藤子不二雄の忍者マンガというと、当然真っ先に浮かぶのは安孫子先生の代表作「忍者ハットリくん」だろう。

伊賀の国からやってきた少年忍者の服部貫蔵(カンゾウ)と、あまりぱっとしない平凡な少年・ケン一君を主人公とした、ドタバタコメディである。

お話の構造は「オバケのQ太郎」と全く一緒で、異界からやってきたキャラクターが、平凡な少年の家に居候することになるのだが、特殊な能力を持っている割に世間知らずだったりするので、いつも何かと騒動が起きてしまう。

ちなみに「ハットリくん」は、「オバQ」連載開始の9カ月後に連載が始まった作品で、安孫子先生としては、同時期にほぼ同じ構造の作品を二つ描いていたことになる。


今では忍者ごっこなどしている子供は全く見なくなったが、昭和の子供たちにとっては、忍者は今よりもっと身近なヒーローで、当然忍者ごっこもメジャーな遊びであった。

◆ ◆ ◆ ◆

指示 1
下の行のうち、「At what coordinates」を含む行で始まり「tap(33, 85)」を含む行で終わる部分を、1行につき1つの文字列とするJSONリストとして出力せよ。空行と画像は含めないこと。

対象の行

◆ ◆ ◆ ◆

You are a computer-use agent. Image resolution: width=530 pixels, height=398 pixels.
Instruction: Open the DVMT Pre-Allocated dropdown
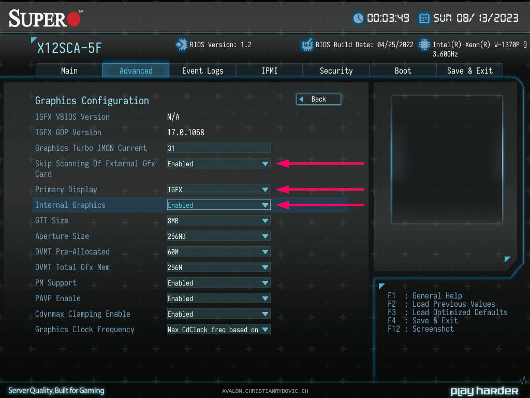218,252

◆ ◆ ◆ ◆

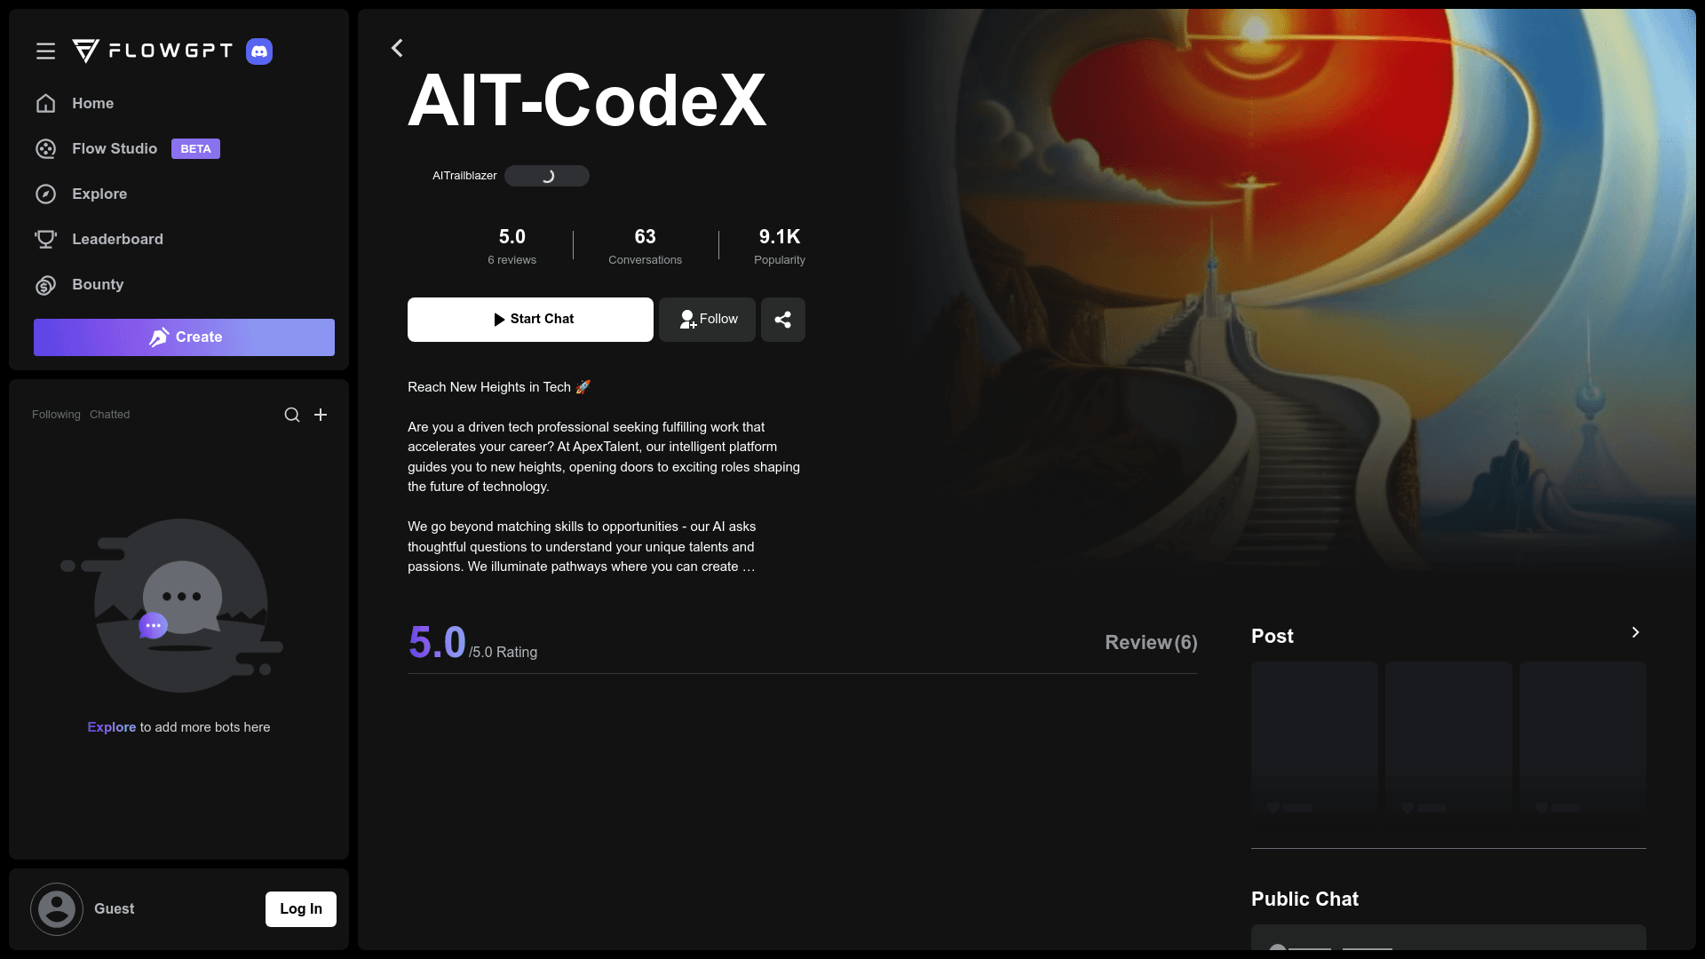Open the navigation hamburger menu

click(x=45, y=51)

◆ ◆ ◆ ◆

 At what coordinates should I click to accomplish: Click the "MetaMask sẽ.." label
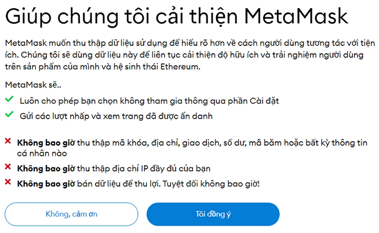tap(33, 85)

◆ ◆ ◆ ◆

指示 2
抜粋文について、次の問いに答えよ。
(a) 服部貫蔵はどこの国からやってきたか。
(b) お話の構造が「忍者ハットリくん」と全く一緒だとされる作品は何か。
(c) 「ハットリくん」の連載は、「オバQ」の連載開始から何カ月後に始まったか。

解答 1
[
  " At what coordinates should I click to accomplish: Click the \"MetaMask sẽ..\" label",
  "tap(33, 85)"
]

解答 2
(a) 伊賀の国
(b) 「オバケのQ太郎」
(c) 9カ月後